Markets |
Wall St. sharply lower on China fears
DJ: 17,515.42 -261.49 NAS: 4,909.76
-87.70 S&P: 2,046.68
-34.66
REUTERS/LUCAS
JACKSON
U.S. stocks ended sharply lower on Wednesday as market
turmoil in China eclipsed Greece's debt
crisis, while the New York Stock Exchange suffered a major outage.
Fears that a rout in
Chinese stocks could seriously harm the country's economy and spread beyond its borders pushed
the S&P 500 below its 200-day moving average for the first time since
October and into negative territory for 2015.
The NYSE, a unit of
Intercontinental Exchange Inc (ICE.N), resumed trade late in the session after a technical
problem forced a suspension for more than three hours in the biggest outage to
strike a U.S. financial market in nearly two years.
Chinese shares have
fallen more than 30 percent in the last three weeks, and
some investors fear China's turmoil is now a bigger risk than the crisis in Greece.
"I don't think the Greece situation is a focus in the markets
beyond the short term," said Tim Ghriskey, chief investment officer of
Solaris Group in Bedford Hills, New York. “This is really about China where the selloff continues unabated
despite efforts by People’s Bank of Chinato
halt this.”
Wall Street maintained its losses after the release of minutes
of a June Federal Reserve
policy meeting in which officials said they needed to see more signs of a
strengthening U.S.economy before
raising interest rates.
The Dow Jones industrial
average .DJI fell 261.49 points, or 1.47 percent, to
end at 17,515.42. The S&P 500 .SPX lost 34.65 points, or 1.66 percent, to
2,046.69 and theNasdaq Composite .IXIC dropped 87.70 points, or 1.75 percent,
to 4,909.76.
All 10 major S&P 500 sectors were lower, with the materials
index .SPLRCM down 2.17 percent.
The NYSE halt came shortly after United Airlines (UAL.N) was
forced to ground flights at all U.S. airports due to computer issues. United
Airlines' shares were down 2.74 percent at $52.82.

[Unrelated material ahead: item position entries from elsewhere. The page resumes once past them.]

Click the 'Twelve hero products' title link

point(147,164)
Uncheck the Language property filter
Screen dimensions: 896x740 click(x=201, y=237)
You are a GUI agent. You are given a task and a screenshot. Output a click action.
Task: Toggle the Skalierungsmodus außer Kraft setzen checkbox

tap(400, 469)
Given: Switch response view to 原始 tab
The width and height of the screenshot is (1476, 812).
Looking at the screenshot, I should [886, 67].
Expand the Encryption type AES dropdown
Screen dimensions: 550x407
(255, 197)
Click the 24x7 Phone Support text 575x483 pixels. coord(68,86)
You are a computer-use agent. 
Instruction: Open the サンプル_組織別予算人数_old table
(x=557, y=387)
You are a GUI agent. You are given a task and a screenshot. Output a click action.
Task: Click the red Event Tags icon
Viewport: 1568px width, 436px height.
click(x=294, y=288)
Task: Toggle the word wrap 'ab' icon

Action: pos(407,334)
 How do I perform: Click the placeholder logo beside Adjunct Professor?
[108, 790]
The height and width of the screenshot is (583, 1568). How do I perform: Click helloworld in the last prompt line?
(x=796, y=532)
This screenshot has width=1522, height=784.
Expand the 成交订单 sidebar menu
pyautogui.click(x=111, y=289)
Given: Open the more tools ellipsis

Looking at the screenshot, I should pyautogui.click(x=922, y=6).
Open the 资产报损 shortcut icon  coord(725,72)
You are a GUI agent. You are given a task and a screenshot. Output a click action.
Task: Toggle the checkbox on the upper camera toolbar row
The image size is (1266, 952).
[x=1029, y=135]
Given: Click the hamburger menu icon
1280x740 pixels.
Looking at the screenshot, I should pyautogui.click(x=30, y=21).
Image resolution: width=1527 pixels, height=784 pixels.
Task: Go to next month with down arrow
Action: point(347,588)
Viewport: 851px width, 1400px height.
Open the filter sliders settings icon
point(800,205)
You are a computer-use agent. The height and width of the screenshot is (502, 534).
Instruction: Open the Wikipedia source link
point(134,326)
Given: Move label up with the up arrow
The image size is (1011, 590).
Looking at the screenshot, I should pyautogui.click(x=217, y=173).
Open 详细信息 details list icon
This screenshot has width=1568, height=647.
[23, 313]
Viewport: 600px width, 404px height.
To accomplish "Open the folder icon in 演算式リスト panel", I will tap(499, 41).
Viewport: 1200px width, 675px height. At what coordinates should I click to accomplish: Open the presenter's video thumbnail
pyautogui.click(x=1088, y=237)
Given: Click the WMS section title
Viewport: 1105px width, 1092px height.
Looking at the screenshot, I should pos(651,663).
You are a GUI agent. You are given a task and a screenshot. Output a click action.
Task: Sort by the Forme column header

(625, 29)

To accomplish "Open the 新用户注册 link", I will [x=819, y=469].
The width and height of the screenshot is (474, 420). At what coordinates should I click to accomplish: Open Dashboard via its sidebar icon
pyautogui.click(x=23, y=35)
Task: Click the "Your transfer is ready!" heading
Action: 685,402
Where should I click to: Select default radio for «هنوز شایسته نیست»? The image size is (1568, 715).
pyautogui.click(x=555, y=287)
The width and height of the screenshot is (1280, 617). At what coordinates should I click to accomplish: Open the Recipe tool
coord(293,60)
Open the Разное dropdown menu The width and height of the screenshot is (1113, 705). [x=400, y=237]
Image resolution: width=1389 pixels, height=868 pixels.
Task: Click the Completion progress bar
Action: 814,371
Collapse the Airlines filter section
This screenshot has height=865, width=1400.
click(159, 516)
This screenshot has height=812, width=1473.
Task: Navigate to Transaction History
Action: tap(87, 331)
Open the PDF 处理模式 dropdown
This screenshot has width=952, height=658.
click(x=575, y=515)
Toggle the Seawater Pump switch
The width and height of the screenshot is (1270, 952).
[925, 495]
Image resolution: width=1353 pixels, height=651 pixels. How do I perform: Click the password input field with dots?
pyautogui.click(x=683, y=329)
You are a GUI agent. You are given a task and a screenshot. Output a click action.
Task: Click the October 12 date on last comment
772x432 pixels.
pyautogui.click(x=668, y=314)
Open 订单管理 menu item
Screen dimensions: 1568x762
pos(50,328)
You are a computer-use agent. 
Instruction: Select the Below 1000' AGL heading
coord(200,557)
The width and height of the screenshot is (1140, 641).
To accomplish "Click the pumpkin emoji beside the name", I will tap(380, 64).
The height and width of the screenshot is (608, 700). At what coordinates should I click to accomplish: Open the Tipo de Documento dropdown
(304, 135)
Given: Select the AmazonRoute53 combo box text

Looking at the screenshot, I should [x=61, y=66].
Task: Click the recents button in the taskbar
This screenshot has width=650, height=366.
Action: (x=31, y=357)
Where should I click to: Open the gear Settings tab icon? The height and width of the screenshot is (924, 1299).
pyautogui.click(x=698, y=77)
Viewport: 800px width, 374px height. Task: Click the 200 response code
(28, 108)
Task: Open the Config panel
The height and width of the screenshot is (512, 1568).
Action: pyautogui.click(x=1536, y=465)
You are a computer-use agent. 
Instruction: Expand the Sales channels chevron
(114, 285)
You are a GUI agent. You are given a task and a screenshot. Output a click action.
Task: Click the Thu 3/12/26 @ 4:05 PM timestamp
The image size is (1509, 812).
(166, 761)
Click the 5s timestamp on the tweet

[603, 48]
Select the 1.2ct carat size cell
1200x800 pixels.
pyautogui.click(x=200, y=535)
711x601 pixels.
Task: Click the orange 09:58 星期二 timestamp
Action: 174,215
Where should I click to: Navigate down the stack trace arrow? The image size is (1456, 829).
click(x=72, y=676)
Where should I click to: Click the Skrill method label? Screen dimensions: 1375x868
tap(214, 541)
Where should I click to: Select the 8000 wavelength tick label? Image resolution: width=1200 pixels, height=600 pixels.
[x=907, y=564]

So far in 2015, the S&P 500 is down 0.6, while the Dow has
lost 1.7 percent and the Nasdaq
is up 3.7 percent.
Fears of a slowdown in China will be a concern for U.S. companies,
especially materials and industrial companies, which derive a chunk of their
profit from the region.
Unofficially kicking off second-quarter earnings season, Alcoa (AA.N) was
up 0.5 percent in extended trade after its second-quarter EPS missed analyst
estimates and revenue beat estimates.
U.S. corporate profits
are expected to have fallen 3.1 percent in the second quarter,
according to Thomson Reuters estimates data.
Even after Wednesday's selloff, stock prices appear relatively
expensive: the S&P 500 is trading at about 16.6 times expected earnings,
versus a 10-year historic average of 14.7 times.
Tesla Motors (TSLA.O) fell
4.82 percent to $254.96 after Pacific Crest downgraded the stock to
"sector weight" from "overweight," the second rating cut in
two days.
Declining issues outnumbered advancing ones on the NYSE by 2,506
to 493, for a 5.08-to-1 ratio on the downside; on the Nasdaq, 2,354 issues fell and 461
advanced for a 5.11-to-1 ratio favoring decliners.
The benchmark S&P 500 index posted 2 new 52-week highs and
25 new lows; the Nasdaq Composite
recorded 24 new highs and 149 new lows.
The NYSE outage had little effect on overall trading volume.
About 7.1 billion shares
traded on all U.S. platforms, according to BATS exchange data, just
below the average of 7.2 billion in the past five sessions.